From the entries below, gather every line containing the string "agent".

Working data =>

- - - - - - -

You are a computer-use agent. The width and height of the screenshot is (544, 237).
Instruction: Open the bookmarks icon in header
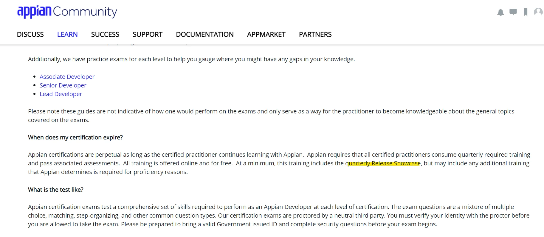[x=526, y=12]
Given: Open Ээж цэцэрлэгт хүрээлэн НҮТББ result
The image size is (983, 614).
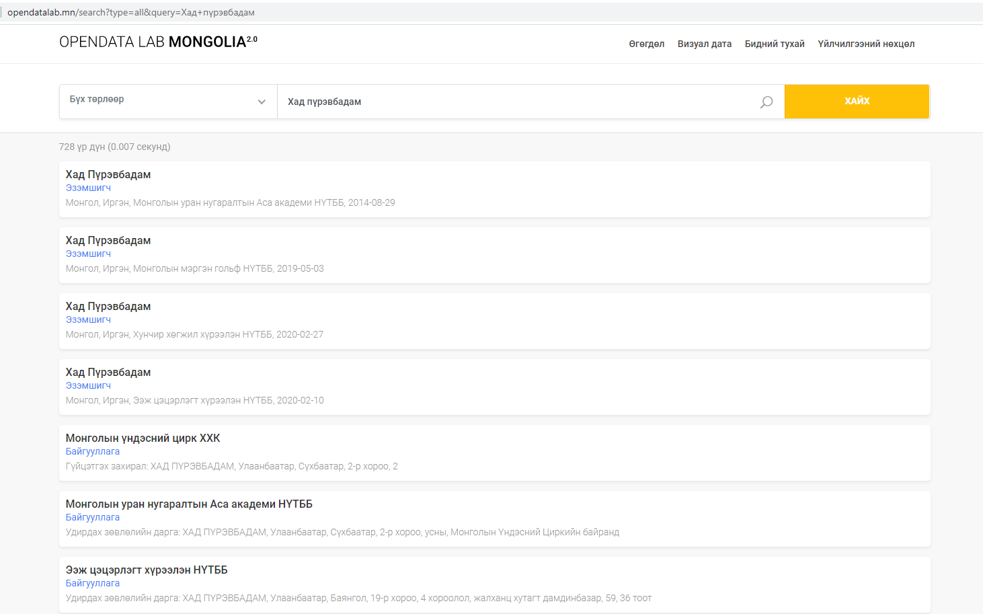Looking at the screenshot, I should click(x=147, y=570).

- - - - - - -

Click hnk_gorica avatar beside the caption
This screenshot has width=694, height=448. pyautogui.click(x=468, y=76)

- - - - - - -

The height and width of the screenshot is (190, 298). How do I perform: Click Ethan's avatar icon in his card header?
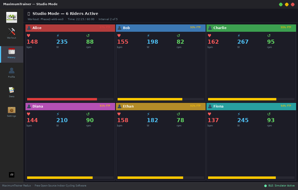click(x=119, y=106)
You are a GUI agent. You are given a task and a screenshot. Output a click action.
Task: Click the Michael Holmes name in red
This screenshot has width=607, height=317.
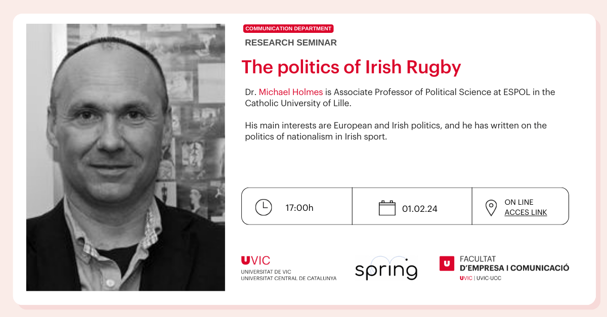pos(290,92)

- - - - - - -

Task output =>
You are a computer-use agent. The width and height of the screenshot is (544, 237).
You are a GUI agent. You are given a task and a screenshot. Output a click action.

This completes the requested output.